GetGo Café & Market is looking to bring a fueling station, convenience store and drive-through to West Carrollton. A site plan application submitted for the convenience store chain owned and operated by Pittsburgh-based Giant Eagle was approved by the city of West Carrollton on April 20. It calls for a 24-hour 6,323-square-foot store with six double-sided fuel pumps at 2100 S. Alex Road between Ohio 725 and Watertower Lane. The project is expected to breathe new life into the Imperial Square shopping center, located at “a key gateway” into West Carrollton, according to Greg Gaines, the city’s director of planning and community development.
“Our hope is that the $7 million GetGo Café+Market investment and the new activity which it generates, along with the property owner’s improvements to the site, will attract additional business and investment and reinvigorate this aging facility,” Gaines said. “The GetGo Café+Market will be more than just a convenience store, providing the surrounding high-density residential neighborhood and the community with a new option for dining and shopping 24 hours a day. The business would be constructed on the site of a former U.S. Bank, which is set to be demolished. GetGo offers made-to-order foods and a market stocked with ready- to-eat meals, packaged goods and convenience items, the company said. Many sites offer touchless and tunnel WetGo car washes. It has more than 260 locations, with nearly 100 of those locations in Ohio and the remainder in Indiana, Maryland, Pennsylvania and West Virginia. GetGo typically hires around 35 team members, 10 of them on a full-time basis, according to a company spokesman.
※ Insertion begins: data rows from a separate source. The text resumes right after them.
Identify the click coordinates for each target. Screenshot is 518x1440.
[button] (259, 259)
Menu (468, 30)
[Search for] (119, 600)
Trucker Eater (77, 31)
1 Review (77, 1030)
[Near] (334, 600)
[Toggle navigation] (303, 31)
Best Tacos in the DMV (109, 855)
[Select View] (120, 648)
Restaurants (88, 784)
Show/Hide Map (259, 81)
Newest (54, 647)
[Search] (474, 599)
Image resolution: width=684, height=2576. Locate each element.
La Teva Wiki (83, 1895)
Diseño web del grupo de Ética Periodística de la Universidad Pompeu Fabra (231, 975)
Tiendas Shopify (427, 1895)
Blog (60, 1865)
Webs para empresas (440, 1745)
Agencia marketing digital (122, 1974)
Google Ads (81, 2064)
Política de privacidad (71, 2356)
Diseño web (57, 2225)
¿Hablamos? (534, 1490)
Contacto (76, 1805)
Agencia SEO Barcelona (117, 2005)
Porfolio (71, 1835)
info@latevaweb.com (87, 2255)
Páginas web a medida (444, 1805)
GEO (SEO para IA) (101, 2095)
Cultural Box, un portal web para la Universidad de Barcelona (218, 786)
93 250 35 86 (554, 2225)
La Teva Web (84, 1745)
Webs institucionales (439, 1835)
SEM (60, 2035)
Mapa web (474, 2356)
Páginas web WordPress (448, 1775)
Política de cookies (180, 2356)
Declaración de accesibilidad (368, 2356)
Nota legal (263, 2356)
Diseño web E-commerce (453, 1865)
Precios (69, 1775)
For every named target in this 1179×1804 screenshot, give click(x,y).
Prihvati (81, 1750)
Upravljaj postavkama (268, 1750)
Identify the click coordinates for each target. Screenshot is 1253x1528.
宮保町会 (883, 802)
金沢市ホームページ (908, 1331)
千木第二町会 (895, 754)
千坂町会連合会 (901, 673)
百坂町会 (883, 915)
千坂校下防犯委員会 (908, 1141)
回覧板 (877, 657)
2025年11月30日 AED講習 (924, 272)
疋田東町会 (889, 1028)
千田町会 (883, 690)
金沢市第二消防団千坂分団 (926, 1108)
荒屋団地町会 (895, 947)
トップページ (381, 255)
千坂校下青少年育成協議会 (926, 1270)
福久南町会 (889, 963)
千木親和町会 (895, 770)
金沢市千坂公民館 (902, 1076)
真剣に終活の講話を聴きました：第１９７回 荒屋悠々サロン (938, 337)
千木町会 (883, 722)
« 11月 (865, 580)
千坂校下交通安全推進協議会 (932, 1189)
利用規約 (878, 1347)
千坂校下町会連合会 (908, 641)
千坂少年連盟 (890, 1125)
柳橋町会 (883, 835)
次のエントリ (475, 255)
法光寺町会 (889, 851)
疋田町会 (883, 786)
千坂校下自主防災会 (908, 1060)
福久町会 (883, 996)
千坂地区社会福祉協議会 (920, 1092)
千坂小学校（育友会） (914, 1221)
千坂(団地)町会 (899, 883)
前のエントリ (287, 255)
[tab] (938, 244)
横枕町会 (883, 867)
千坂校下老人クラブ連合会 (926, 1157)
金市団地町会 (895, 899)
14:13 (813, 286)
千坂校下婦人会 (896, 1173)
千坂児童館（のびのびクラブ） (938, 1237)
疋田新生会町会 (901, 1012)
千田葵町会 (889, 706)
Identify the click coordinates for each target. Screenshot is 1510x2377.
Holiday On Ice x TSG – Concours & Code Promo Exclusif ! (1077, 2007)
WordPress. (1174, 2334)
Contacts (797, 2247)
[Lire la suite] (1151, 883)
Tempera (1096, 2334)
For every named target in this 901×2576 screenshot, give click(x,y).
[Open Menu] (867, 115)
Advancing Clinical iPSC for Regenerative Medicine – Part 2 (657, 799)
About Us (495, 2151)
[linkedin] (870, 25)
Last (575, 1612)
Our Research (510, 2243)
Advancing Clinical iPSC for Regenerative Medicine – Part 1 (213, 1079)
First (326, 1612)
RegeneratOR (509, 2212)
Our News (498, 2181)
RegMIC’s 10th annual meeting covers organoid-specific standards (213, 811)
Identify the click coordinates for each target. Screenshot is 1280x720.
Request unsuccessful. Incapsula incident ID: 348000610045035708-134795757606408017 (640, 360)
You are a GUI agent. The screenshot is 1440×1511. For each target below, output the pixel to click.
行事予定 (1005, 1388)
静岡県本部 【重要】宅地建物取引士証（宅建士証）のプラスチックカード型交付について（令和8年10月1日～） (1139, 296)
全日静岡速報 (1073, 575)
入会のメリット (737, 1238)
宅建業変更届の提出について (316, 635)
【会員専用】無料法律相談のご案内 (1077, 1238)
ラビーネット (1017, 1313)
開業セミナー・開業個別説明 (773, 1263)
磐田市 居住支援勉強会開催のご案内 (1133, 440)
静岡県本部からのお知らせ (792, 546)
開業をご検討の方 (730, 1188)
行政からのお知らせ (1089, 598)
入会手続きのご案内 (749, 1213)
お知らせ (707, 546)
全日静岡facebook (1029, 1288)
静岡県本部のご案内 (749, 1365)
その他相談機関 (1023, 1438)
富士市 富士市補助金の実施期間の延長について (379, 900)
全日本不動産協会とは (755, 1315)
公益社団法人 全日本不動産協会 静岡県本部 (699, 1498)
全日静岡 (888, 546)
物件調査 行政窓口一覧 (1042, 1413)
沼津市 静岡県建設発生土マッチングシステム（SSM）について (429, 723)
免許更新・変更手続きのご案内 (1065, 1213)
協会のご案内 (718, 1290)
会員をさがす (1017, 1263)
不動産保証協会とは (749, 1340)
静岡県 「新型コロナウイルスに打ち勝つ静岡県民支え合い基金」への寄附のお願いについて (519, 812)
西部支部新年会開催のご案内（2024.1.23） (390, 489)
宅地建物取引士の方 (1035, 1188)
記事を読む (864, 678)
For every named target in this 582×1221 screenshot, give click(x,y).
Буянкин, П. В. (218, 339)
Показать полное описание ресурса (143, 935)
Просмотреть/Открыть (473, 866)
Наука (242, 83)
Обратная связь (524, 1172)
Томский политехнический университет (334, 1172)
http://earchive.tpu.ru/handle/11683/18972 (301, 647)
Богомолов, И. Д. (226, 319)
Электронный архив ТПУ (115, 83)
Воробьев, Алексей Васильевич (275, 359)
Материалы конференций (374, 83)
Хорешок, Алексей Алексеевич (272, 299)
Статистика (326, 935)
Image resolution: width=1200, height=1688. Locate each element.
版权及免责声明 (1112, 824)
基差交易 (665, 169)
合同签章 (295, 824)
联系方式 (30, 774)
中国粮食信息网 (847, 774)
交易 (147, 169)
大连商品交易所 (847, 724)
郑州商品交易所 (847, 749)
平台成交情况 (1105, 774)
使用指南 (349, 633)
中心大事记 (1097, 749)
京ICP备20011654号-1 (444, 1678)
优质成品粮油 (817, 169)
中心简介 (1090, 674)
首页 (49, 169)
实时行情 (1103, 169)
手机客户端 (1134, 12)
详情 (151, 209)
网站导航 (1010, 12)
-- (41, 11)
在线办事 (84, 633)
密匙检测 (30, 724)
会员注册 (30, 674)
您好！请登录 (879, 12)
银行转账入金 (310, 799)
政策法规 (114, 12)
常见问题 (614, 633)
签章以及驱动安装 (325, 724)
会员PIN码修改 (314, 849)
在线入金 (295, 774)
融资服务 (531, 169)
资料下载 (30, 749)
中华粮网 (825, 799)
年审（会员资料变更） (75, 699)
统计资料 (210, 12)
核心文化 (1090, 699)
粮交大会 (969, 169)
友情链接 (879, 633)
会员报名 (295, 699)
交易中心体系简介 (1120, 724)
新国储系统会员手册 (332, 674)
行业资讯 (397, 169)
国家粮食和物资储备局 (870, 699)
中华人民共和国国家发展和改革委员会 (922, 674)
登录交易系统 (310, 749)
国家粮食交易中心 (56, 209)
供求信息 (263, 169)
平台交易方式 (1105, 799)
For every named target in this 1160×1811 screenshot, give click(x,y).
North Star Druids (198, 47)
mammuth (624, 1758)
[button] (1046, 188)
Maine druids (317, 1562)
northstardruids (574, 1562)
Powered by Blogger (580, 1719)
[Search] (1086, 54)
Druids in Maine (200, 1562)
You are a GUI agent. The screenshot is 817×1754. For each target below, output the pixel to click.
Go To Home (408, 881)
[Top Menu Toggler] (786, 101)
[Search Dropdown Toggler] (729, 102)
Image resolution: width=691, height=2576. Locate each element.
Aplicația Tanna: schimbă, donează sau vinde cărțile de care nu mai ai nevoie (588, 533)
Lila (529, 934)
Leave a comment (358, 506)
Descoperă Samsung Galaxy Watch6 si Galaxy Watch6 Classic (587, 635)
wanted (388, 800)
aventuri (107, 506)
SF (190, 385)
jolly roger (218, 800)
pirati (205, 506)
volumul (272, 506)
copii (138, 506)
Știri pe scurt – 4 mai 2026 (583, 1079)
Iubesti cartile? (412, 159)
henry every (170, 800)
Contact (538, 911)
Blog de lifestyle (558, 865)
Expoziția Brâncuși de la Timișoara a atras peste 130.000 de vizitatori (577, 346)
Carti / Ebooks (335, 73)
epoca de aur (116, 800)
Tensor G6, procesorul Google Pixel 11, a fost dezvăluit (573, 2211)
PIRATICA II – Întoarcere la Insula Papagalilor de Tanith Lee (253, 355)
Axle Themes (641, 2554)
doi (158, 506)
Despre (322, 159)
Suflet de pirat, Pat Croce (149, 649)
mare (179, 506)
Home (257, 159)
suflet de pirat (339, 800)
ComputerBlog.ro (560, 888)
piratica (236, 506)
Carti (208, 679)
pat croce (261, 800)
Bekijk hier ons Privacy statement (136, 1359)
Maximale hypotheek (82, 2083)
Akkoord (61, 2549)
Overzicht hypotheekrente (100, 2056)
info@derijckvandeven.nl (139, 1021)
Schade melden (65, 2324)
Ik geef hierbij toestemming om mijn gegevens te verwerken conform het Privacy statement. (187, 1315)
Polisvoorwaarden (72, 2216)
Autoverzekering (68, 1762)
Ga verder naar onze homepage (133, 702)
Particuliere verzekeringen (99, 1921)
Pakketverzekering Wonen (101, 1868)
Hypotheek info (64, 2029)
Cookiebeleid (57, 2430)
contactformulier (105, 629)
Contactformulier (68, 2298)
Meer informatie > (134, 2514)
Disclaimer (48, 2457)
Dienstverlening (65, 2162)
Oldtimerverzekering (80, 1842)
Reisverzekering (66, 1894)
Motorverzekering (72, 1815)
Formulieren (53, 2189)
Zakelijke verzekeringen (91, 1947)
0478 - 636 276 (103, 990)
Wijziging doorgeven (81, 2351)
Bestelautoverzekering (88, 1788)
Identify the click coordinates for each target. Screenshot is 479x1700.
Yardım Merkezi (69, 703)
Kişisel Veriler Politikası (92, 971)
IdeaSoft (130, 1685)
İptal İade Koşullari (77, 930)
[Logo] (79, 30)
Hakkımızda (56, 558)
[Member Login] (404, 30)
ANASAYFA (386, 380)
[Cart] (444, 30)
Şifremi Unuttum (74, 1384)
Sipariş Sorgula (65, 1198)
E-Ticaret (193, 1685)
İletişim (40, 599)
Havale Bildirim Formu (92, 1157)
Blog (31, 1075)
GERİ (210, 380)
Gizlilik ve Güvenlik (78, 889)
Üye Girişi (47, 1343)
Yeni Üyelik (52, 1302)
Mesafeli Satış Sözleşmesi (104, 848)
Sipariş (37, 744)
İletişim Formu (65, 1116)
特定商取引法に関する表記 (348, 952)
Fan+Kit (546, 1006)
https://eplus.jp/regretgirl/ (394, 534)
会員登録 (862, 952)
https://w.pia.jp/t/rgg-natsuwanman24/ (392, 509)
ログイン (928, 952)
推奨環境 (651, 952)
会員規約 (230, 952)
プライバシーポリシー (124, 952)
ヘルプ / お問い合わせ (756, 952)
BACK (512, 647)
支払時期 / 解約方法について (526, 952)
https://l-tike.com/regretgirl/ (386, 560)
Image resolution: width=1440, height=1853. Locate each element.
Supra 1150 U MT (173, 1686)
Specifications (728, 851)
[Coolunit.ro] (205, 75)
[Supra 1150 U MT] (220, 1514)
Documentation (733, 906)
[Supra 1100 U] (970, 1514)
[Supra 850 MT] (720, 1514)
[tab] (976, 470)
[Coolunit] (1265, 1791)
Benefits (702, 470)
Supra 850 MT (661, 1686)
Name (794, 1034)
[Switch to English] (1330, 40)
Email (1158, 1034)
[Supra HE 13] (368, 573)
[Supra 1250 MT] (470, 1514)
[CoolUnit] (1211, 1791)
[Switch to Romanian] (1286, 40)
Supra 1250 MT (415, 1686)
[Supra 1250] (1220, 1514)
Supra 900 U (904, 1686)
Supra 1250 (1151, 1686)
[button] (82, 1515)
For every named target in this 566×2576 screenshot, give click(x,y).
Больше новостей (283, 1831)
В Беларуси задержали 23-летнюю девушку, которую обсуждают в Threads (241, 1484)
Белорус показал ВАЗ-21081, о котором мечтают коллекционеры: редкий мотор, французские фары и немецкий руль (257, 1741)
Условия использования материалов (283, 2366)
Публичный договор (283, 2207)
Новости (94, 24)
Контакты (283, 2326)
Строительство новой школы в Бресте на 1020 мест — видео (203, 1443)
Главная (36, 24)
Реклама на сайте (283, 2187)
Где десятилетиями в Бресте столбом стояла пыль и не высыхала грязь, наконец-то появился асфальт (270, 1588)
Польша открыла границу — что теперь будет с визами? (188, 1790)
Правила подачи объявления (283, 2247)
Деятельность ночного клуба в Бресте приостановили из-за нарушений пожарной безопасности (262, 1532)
If approved, it would be the first Dayton region location for GetGo Café+Market. Gaines said that distinction is “another indication that the city is becoming a place of choice to live, work, and play.” Involved in the project are Cincinnati-based consulting firm McBride Dale Clarion and CESO, which provides engineering, architecture, transportation, survey services, environmental, construction, interior design and more, according to documents supplied by the city. GetGo has submitted a preliminary proposal to the city of Kettering for 2932 S. Dixie Highway, where Golden Nugget Pancake House once operated, but has not given a formal proposal for the site, officials said. Site plan drawings that were part of that proposal clearly show that the existing building would need to be demolished to make way for a new 6,125-square-foot convenience store and gas pumps.